| Material for this exercise |
────────────────────

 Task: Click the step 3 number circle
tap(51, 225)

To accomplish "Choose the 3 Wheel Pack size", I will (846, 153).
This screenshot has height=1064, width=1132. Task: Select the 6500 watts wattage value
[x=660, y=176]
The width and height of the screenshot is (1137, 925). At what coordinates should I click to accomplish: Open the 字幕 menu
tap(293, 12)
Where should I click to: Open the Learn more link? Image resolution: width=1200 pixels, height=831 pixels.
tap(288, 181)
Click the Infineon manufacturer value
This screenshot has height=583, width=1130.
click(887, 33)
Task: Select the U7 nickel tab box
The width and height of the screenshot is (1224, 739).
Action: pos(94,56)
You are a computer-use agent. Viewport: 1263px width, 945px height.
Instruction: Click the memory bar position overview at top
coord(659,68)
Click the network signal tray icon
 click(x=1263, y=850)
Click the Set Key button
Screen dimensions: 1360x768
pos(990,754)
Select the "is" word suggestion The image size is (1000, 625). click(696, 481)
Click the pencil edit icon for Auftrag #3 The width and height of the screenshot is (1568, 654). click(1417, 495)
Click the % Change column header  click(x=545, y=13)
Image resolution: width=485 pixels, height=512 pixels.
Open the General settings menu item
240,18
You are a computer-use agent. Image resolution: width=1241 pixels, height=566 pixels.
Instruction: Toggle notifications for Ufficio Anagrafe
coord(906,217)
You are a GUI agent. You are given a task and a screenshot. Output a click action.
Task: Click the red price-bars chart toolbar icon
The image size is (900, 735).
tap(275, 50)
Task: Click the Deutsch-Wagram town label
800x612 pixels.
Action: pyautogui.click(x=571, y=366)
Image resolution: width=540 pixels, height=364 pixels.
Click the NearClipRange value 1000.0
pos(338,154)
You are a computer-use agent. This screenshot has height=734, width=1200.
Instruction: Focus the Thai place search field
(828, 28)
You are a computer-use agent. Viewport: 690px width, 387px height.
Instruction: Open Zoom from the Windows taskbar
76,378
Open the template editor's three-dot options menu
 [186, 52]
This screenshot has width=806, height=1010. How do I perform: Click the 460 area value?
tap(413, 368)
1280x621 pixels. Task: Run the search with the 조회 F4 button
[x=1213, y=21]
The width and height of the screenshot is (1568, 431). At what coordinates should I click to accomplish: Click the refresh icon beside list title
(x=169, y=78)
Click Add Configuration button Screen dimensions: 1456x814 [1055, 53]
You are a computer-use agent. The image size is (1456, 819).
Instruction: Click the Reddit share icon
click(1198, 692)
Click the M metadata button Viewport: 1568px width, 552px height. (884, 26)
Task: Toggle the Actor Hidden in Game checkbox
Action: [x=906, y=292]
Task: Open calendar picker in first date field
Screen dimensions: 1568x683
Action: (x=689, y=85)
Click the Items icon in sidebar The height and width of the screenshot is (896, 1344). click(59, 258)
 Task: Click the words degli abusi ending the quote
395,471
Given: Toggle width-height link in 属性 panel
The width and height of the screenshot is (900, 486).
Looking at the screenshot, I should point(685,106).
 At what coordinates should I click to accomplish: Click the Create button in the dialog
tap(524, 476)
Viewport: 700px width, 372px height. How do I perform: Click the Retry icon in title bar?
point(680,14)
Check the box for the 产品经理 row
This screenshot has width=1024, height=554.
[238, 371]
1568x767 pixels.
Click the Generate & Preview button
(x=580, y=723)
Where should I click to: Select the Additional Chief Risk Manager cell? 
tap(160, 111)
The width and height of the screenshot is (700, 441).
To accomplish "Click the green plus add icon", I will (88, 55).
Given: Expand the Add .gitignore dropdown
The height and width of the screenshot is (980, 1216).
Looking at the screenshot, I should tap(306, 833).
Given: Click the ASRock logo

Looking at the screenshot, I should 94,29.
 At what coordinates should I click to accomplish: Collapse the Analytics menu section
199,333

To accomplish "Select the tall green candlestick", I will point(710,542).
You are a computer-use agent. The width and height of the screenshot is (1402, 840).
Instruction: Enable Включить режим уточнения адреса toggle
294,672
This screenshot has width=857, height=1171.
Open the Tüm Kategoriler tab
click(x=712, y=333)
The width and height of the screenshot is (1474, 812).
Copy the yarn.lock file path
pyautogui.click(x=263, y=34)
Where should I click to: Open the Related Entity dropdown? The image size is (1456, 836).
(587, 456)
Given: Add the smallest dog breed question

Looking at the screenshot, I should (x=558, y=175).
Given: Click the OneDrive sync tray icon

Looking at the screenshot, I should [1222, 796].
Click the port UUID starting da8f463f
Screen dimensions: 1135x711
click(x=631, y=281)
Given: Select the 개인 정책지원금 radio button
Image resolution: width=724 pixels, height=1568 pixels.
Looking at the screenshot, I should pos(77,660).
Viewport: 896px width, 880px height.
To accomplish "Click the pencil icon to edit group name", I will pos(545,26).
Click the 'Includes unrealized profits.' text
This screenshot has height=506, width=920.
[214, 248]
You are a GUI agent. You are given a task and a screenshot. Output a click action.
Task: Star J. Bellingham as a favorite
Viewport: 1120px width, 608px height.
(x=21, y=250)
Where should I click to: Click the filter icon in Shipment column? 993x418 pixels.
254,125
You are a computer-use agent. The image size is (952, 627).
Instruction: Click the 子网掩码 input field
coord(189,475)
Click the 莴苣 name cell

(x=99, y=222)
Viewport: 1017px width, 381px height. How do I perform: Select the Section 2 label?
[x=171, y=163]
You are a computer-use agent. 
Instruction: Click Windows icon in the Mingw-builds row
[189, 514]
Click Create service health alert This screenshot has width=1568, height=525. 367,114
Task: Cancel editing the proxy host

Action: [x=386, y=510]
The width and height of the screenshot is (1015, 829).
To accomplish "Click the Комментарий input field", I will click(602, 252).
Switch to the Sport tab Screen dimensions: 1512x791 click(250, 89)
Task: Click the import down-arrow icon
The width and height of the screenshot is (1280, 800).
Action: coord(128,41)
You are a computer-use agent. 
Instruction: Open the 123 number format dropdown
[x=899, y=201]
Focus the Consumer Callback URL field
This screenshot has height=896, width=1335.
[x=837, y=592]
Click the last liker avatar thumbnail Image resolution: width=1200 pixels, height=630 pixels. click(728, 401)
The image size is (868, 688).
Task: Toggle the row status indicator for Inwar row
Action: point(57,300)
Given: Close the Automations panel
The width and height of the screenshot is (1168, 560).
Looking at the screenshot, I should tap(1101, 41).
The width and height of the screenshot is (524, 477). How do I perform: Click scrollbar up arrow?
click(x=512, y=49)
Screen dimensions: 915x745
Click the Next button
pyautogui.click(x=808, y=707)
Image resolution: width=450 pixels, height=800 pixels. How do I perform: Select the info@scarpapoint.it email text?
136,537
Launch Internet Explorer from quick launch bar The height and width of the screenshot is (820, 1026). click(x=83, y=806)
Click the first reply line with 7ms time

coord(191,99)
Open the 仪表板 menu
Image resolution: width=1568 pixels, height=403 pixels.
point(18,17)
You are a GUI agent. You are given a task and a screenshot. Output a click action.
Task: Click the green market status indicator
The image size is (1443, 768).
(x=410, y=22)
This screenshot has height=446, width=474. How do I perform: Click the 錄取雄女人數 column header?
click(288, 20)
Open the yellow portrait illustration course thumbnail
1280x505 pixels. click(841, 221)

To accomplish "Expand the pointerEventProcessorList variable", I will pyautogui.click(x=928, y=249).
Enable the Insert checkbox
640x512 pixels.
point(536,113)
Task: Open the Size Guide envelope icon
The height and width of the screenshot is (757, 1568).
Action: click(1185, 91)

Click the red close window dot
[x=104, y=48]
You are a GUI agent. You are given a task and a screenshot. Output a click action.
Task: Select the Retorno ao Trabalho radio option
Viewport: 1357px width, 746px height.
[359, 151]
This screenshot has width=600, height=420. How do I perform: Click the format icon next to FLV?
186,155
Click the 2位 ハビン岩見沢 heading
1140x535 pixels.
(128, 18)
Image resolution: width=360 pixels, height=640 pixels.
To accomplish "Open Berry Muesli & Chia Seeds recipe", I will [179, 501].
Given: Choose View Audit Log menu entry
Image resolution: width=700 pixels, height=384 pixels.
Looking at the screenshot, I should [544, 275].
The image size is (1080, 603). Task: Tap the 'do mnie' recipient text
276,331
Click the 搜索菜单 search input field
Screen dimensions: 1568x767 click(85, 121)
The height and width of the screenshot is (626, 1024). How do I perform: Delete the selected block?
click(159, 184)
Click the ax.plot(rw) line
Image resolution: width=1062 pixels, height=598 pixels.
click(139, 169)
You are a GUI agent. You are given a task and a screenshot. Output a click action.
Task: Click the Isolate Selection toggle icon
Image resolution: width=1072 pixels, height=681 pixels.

────────────────────

| Work to be completed |
Format the lines of the listing above as a JSON list of strings, one string per line and blank lines omitted. Include only the lines from the one containing "The width and height of the screenshot is (1137, 925)." through the one containing "625). click(696, 481)", inclusive.

| Full output |
[
  "The width and height of the screenshot is (1137, 925). At what coordinates should I click to accomplish: Open the 字幕 menu",
  "tap(293, 12)",
  "Where should I click to: Open the Learn more link? Image resolution: width=1200 pixels, height=831 pixels.",
  "tap(288, 181)",
  "Click the Infineon manufacturer value",
  "This screenshot has height=583, width=1130.",
  "click(887, 33)",
  "Task: Select the U7 nickel tab box",
  "The width and height of the screenshot is (1224, 739).",
  "Action: pos(94,56)",
  "You are a computer-use agent. Viewport: 1263px width, 945px height.",
  "Instruction: Click the memory bar position overview at top",
  "coord(659,68)",
  "Click the network signal tray icon",
  " click(x=1263, y=850)",
  "Click the Set Key button",
  "Screen dimensions: 1360x768",
  "pos(990,754)",
  "Select the \"is\" word suggestion The image size is (1000, 625). click(696, 481)"
]